DEMOCRACY AND THE GRASSROOTS
In October 2016, the ruling APC won the chairmanship positions in all the 20 local governments and 37 LCDAs in Ogun State. The party also won 346 out of the 349 councillorship seats. In January 2018, the ruling APC cleared all the 389 councillorship positions in Osun State. In the May 2018 poll in Oyo State, the then ruling APC won all the chairmanship seats in the 33 local government councils and the 35 local council development areas.
In October 2018 in Plateau State, LG poll held in 13 of the 17 LGs, APC was declared winner in 11 (no figures were announced) with the remaining two stalemated, leading to a violent protest. In June 2018 in Rivers State, the ruling PDP won all the 23 chairmanship and 302 councillorship positions. In Sokoto, the then ruling APC (now PDP) won all the 22 chairmanship and 234 councillorship seats at the March 2016 local government elections. In June this year, after the Taraba State Independent Electoral Commission (TSIEC) chairman, Dr Phillip Duwe declared PDP candidates the winners for both chairmanship and councillorship positions in all 16 local government councils, he urged the defeated candidates and parties to understand that ‘leadership comes only from God.’ But after the February 2017 LG poll in Yobe, the state electoral commission chairman did not beat about the bush: “Having received and compiled the election results, all the 17 candidates of the APC in the chairmanship category are declared winners.” And in the LG poll conducted in April last year by the then outgoing Governor Yari of Zamfara State, his APC cleared all the 14 chairmanship and 147 councillorship seats.
What the foregoing clearly shows is that our governors lack democratic temperament.
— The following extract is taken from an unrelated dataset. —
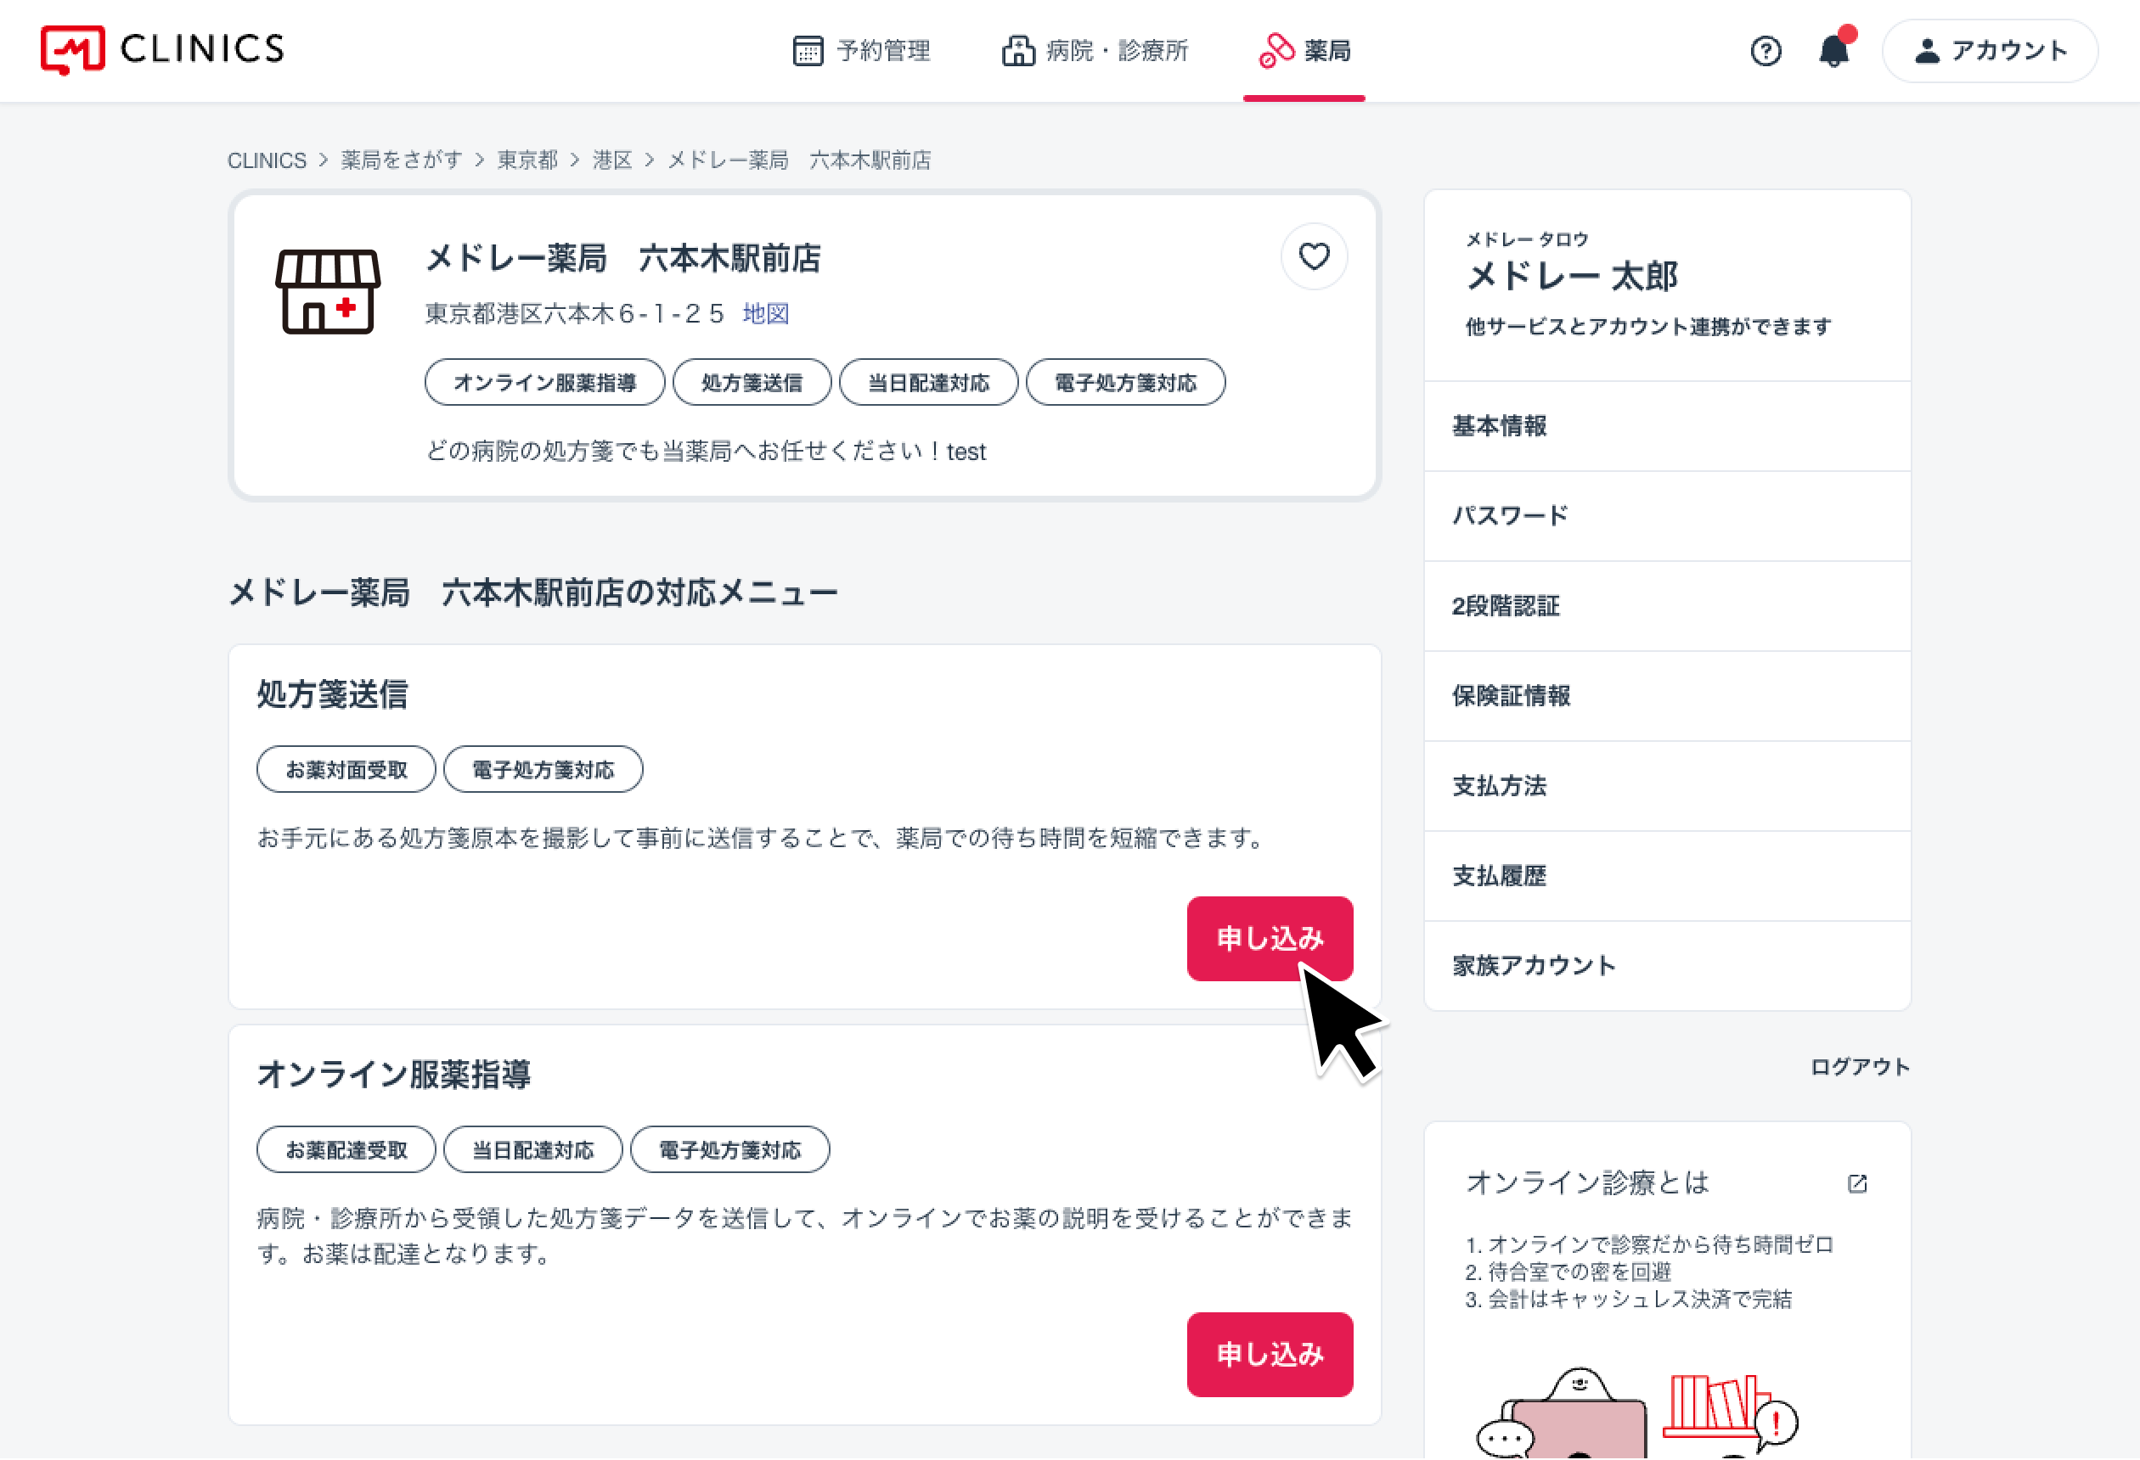Open the help question mark icon

click(x=1765, y=51)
In the name of elections, they simply compile a list of cronies and hand it to those who preside over their state’s electoral commission for them to announce after hollow rituals. The essence of voting is for citizens to decide how they are governed. But in a situation in which Nigerians have been conditioned to believe that exercising their franchise in local government elections is simply a waste of time, then something is wrong with our system. There is therefore an urgent need to reform the institutions and practices that have placed structural roadblocks in the path of our democracy at the grassroots level. The only way to do that is to disempower the few who lord themselves over the many.
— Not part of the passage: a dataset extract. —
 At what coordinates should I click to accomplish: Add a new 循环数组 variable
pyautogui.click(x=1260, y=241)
In order to change the trajectory of our country, there must be institutional reforms, beginning with the charade we now call local government elections. Aside wasting enormous resources on these meaningless elections, the governors do not even pretend that they consider them serious. In Gombe some years ago, the state government engaged a contractor to supply ballot boxes for the LG election. He went to China for the procurement but the election was conducted and winners declared before the ballot boxes were eventually delivered. In Bauchi State, a former Deputy Speaker of the State Assembly was once appointed chairman of the commission!
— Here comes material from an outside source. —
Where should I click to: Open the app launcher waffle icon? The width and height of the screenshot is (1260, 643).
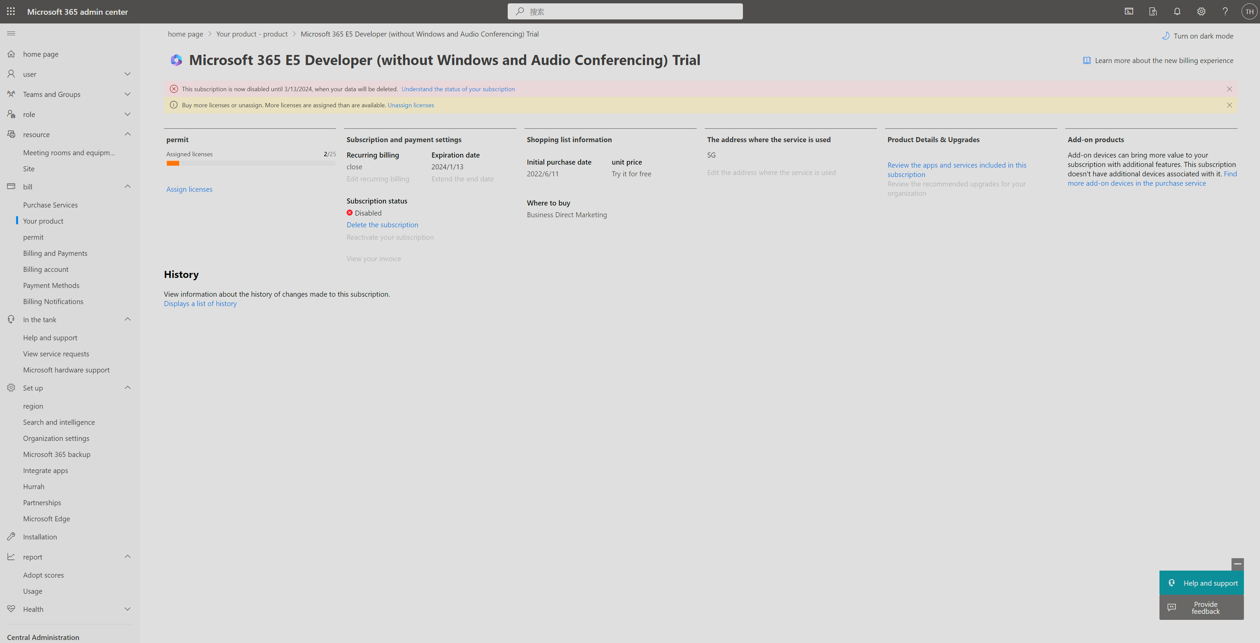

In their book, ‘How Democracies Die’, Steven Levitsky and Daniel Ziblatt argue that while there is a general tendency to believe that a democracy is imperilled only by military adventurers, it is now the elected leaders who most often subvert the very process that brought them to power. These are men who have no qualms “rewriting the rules of politics to permanently disadvantage their rivals”, the authors wrote before adding, “The tragic paradox of the electoral route to authoritarianism is that democracy’s enemies use the very institutions of democracy— gradually, subtly, and even legally—to kill it.”
It is in the enlightened self-interest of the governors to change the current narrative on local government elections in the country.